Driving home from exercising, I was thinking about what to make for dinner, as I was given that assignment today.  At first I thought that maybe tacos would taste good.  But then I thought further and determined my theme would be "Mexican Monday." 

I started with the taco idea and then expanded on it to a complete meal, and instead of tacos, I was torn between making fajitas and burritos.  So I have compromised and have made a "burr-ita" or perhaps a "faj-rito".  A combination of both.  To this I added black beans and a Mexican rice.  You won't find these recipes in any cookbooks.  I made them up as I went along.

My able sous chef David assisted me throughout the process.  And of course, he stayed for dinner and thoroughly enjoyed our joint concoctions.  "Mexican Monday" was a success, with comments like "why don't we do this more often!"  Perhaps we will.

                ---Tom

Burr-itas/Faj-ritos
11/2 pound flank steak, cut into 1/4" strips and then cut again into bite-size pieces
1 red pepper, julienned
1 yellow pepper, julienned
1 orange pepper, julienned
1 jalapeno pepper, julienned
11/2 sweet onions, cut into strips
1 lime, juice squeezed
1 fajita prepackaged seasoning mix
3/4 cup tequila
1 tablespoon chopped garlic
1-2 tablespoons olive oil


Black Beans
1 can black beans
1/2 sweet onion, diced
1 tablespoon chopped garlic
1 jalapeño pepper, diced
Juice from a lime
1 tablespoon olive oil

Mexican Rice
1 package Mexican rice mix
1 bunch of scallions, sliced including most of the green stems
1 tablespoon olive oil

Accoutrements
salsa
guacamole
shredded lettuce
cilantro
shredded cheddar cheese
tomatoes, diced
flour tortillas

Three to four hours prior to cooking, slice the flank steak into 1/4" pieces.  Slice against the grain with a very sharp knife.  Once the strips are sliced, cut them into bite size pieces about 1-2" long.
Use any tequila that you have lying around the house.

Into a 1-quart Ziploc bag, add the fajita pre-packaged mix, the tequila, the juice from a lime along with the rinds, the garlic, and the flank steak.  Mix this up well so that all of the meat gets coated with the marinade.  Put into the refrigerator, turning every 45 minutes or so.
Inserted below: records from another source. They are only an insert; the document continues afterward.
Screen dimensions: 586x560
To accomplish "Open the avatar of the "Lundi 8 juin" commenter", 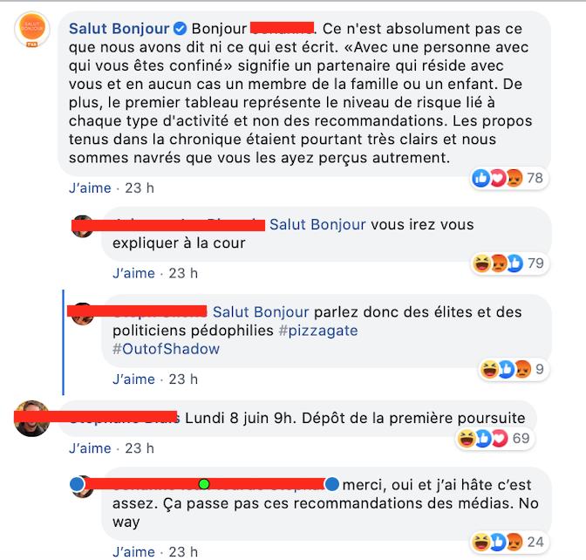I will [x=31, y=419].
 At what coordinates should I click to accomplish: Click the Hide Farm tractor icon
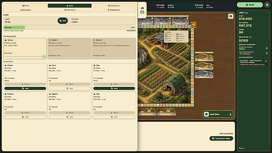click(142, 8)
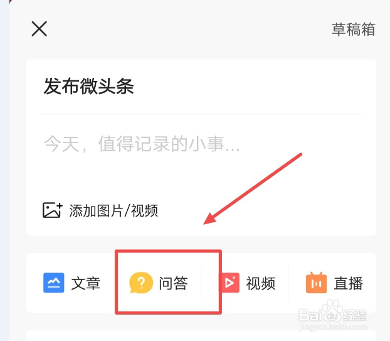Image resolution: width=390 pixels, height=341 pixels.
Task: Click the 发布微头条 heading
Action: click(89, 86)
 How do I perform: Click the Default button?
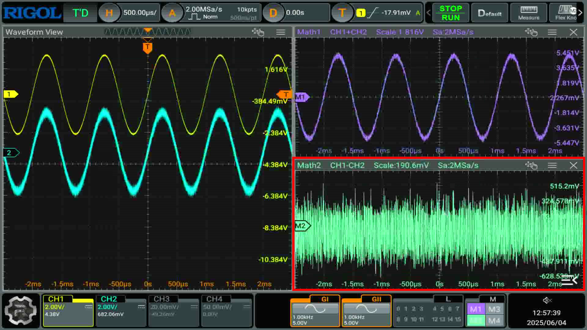click(489, 13)
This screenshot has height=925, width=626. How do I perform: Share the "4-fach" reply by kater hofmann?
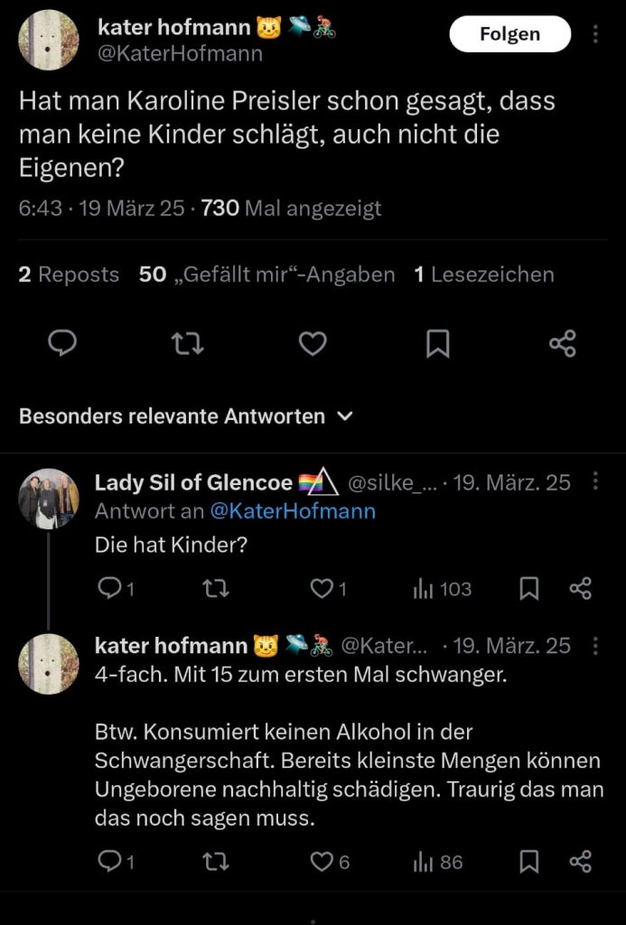point(581,862)
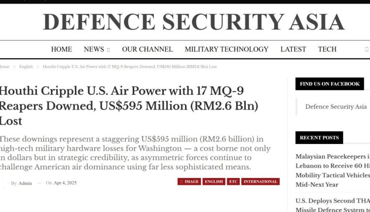Click the ENGLISH category tag

click(x=214, y=182)

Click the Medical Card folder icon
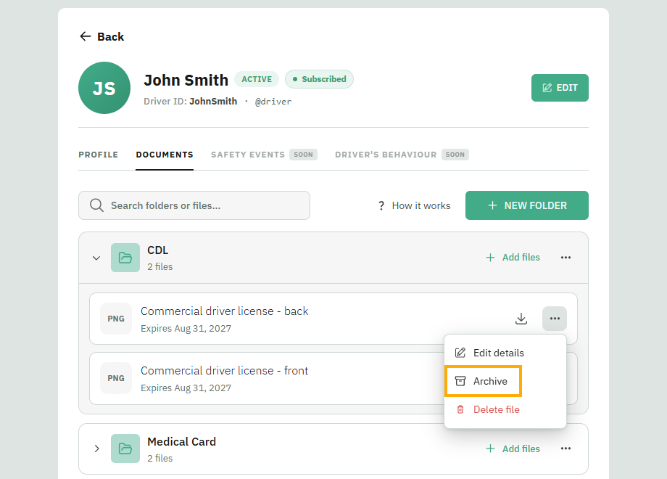[x=125, y=449]
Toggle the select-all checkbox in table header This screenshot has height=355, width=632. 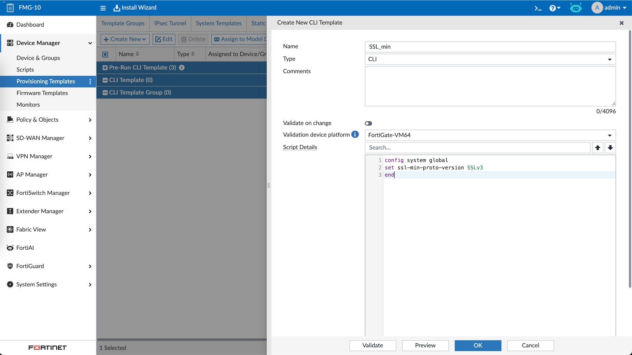pos(105,54)
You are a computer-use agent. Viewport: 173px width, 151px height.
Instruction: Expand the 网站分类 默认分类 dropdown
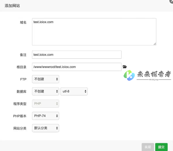tap(46, 128)
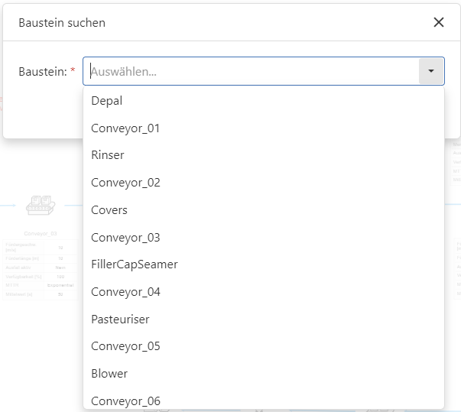Screen dimensions: 461x412
Task: Click the conveyor belt icon in the background diagram
Action: (39, 204)
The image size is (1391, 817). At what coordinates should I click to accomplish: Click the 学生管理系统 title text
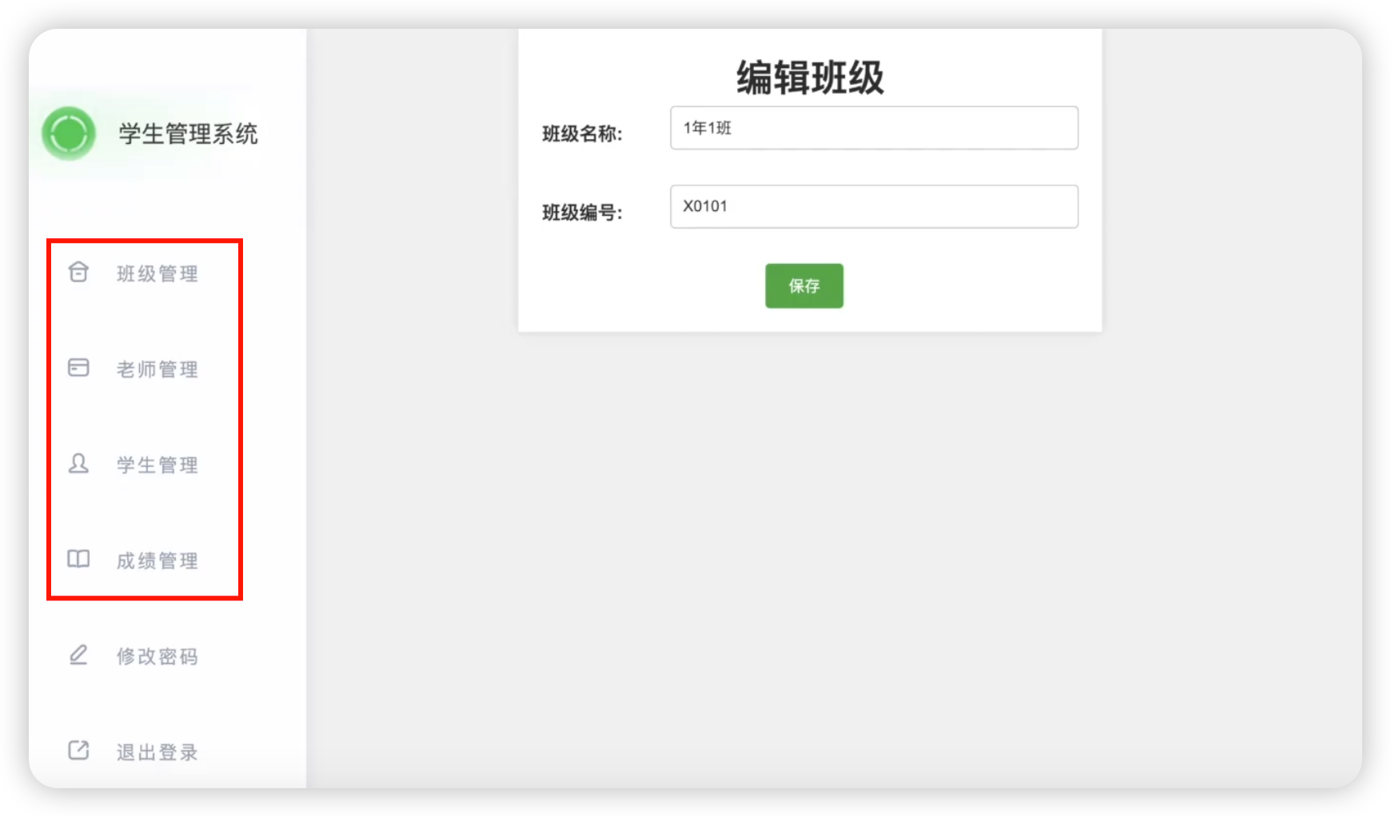click(189, 134)
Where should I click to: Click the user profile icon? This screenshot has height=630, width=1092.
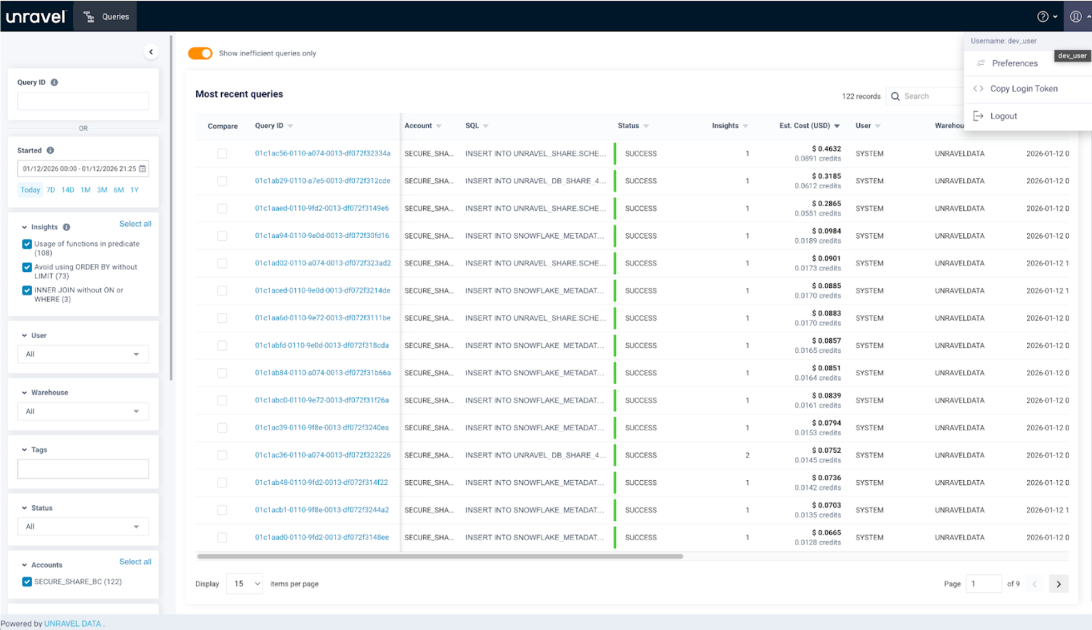coord(1075,17)
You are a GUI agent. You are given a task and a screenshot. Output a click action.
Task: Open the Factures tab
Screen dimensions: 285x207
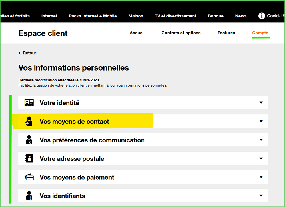226,33
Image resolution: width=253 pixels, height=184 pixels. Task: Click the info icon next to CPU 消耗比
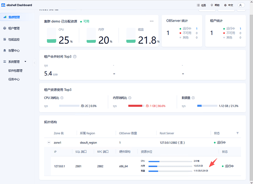[x=62, y=98]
Julienne the peppers. Slice up the onions as well.

Over medium-high heat, add the olive oil to a large skillet.  Once the oil is hot, start sautéing the peppers and sweet onions.  Do this until they are soft, about 10-12 minutes, stirring constantly so that they do not burn.
Next add the flank steak while reserving as much of the liquid marinade as possible in the Ziploc bag.  Brown the meat for about 4-5 minutes, stirring constantly.  Now add the marinade from the Ziploc bag and simmer the mixture while you are making the black beans and the Mexican rice.

Time to make the black beans.  In a saucepan, heat the olive oil over medium-high heat.  Once the oil is hot, sauté the onion, garlic and the jalapeno pepper until it is soft.  Again, stir often to insure no burning.
Add the black beans, squeeze in the lime juice, and bring to a low boil.  Cover and simmer over a very low flame for 20 minutes or so.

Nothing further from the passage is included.